Non è stata una semplice mattinata al cinema. Oggi, gli studenti hanno avuto il privilegio di immergersi nelle atmosfere de “L’Oratore”, l’opera di Marco Pollini che porterà la bellezza di Cosenza fino al prestigioso palcoscenico di Cannes.
Sullo schermo, la città è apparsa in una veste magica e potente. La fotografia del film ha restituito uno splendore inedito ai vicoli del centro storico, trasformando la Biblioteca Rodotà in un tempio della conoscenza che brilla di luce propria. Ma oltre l’estetica, c’è il messaggio: la cultura e l’arte non sono semplici passatempi, ma vere e proprie vie d’uscita, bussole per orientarsi nel caos del presente. Il cuore pulsante della mattinata è stato il dibattito post-proiezione. Il regista Marco Pollini e il protagonista Manuel Nucera non hanno parlato agli studenti, ma con gli studenti.

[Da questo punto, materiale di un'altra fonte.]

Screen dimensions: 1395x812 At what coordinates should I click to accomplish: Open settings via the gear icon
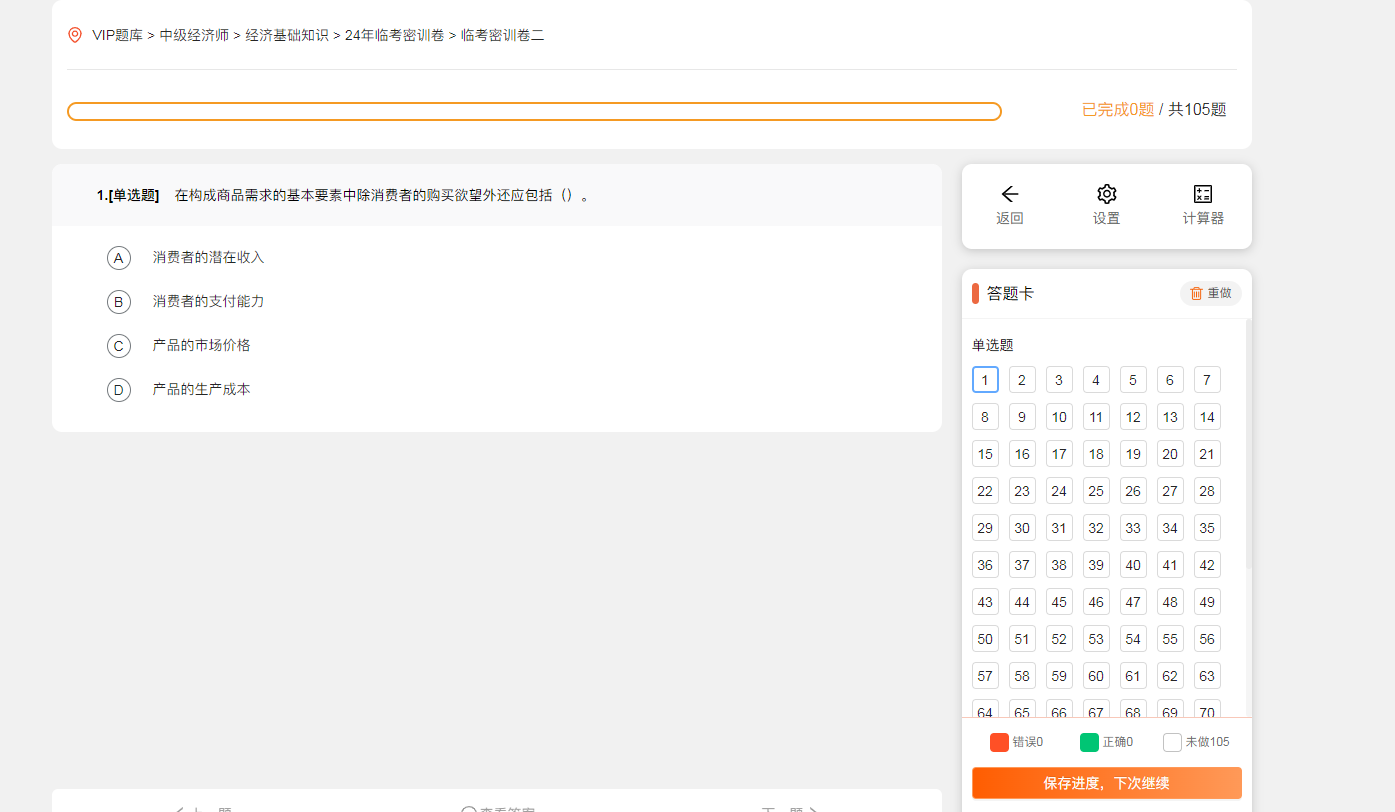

“Non rinunciate alla prima sconfitta. Ritrovate voi stessi e non perdete di vista i vostri sogni.”
È questo il mantra che è risuonato in sala. Manuel Nucera, con l’autenticità che lo contraddistingue, ha spronato i ragazzi a mettersi in gioco, a non aver paura di cadere. In un mondo che spesso spinge all’omologazione o alla resa, inseguire un sogno (che sia la musica, come per il protagonista Felice, o qualunque altra ambizione) è un atto di coraggio necessario. Lo stesso Nucera ha vissuto la frustrazione di casting trasformatisi in rifiuto, ma la sua tenacia lo ha portato di colpo dai cantieri al red carpet.
Il film, tratto dall’omonimo romanzo di Pollini, insegna che “tramandare la verità” è una forma di resistenza. Attraverso il racconto, attraverso la parola che si fa “orazione”, si protegge la propria identità e quella della propria terra. La cultura diventa così l’arma più affilata per difendersi dall’indifferenza e dalla criminalità, offrendo ai giovani una prospettiva di riscatto concreta.
Nulla è precluso se si ha il coraggio di investire nel proprio talento. Gli studenti sono usciti dalla sala non solo con una storia nel cuore, ma con la consapevolezza che la bellezza della loro città e la forza delle loro idee possono davvero fare il giro del mondo.